Where the material below has a line containing "International (20, 2437)", start repeating exactly, and keep going through the line containing "Soros (231, 1277)", with no other lines.

■ **INPUT MATERIAL**:
......
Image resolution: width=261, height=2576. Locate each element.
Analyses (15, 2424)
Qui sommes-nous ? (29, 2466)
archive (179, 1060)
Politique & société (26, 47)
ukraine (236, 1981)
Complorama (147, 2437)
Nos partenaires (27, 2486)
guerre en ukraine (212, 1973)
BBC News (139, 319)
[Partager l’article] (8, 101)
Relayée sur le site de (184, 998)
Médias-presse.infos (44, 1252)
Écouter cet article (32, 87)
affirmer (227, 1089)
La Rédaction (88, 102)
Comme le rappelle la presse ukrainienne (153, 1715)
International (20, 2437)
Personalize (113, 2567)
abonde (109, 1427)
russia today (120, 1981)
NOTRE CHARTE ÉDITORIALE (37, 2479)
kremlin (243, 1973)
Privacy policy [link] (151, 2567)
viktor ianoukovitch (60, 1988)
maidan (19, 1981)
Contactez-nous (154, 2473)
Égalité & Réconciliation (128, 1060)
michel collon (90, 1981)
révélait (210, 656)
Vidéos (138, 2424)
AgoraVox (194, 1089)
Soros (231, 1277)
......
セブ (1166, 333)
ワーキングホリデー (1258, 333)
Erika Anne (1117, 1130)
......
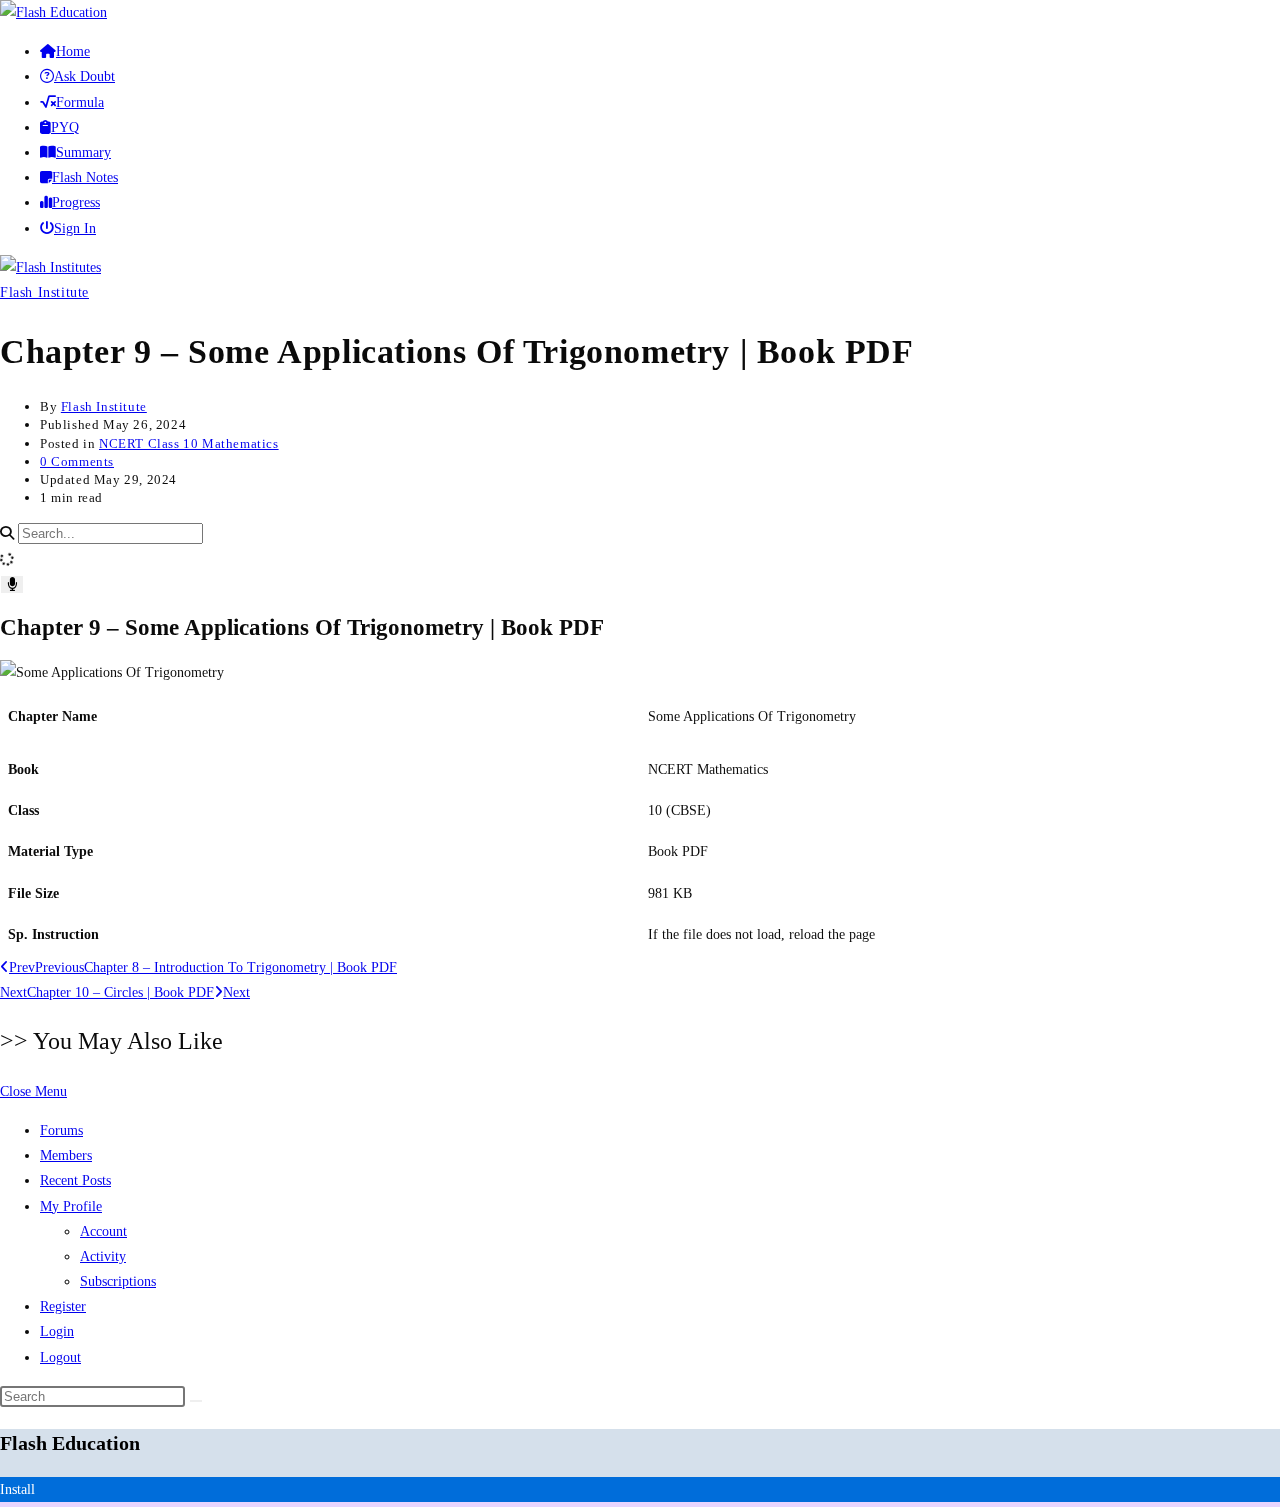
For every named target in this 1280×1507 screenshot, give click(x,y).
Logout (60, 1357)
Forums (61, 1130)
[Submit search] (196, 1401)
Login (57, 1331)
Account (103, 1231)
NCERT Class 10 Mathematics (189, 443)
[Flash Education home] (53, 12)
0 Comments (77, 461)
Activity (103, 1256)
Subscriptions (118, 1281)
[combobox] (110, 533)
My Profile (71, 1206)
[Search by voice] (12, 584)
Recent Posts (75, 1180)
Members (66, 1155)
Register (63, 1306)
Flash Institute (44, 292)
......
■ **YOUR SOLUTION**:
International (20, 2437)
Personalize (113, 2567)
abonde (109, 1427)
russia today (120, 1981)
NOTRE CHARTE ÉDITORIALE (37, 2479)
kremlin (243, 1973)
Privacy policy [link] (151, 2567)
viktor ianoukovitch (60, 1988)
maidan (19, 1981)
Contactez-nous (154, 2473)
Égalité & Réconciliation (128, 1060)
michel collon (90, 1981)
révélait (210, 656)
Vidéos (138, 2424)
AgoraVox (194, 1089)
Soros (231, 1277)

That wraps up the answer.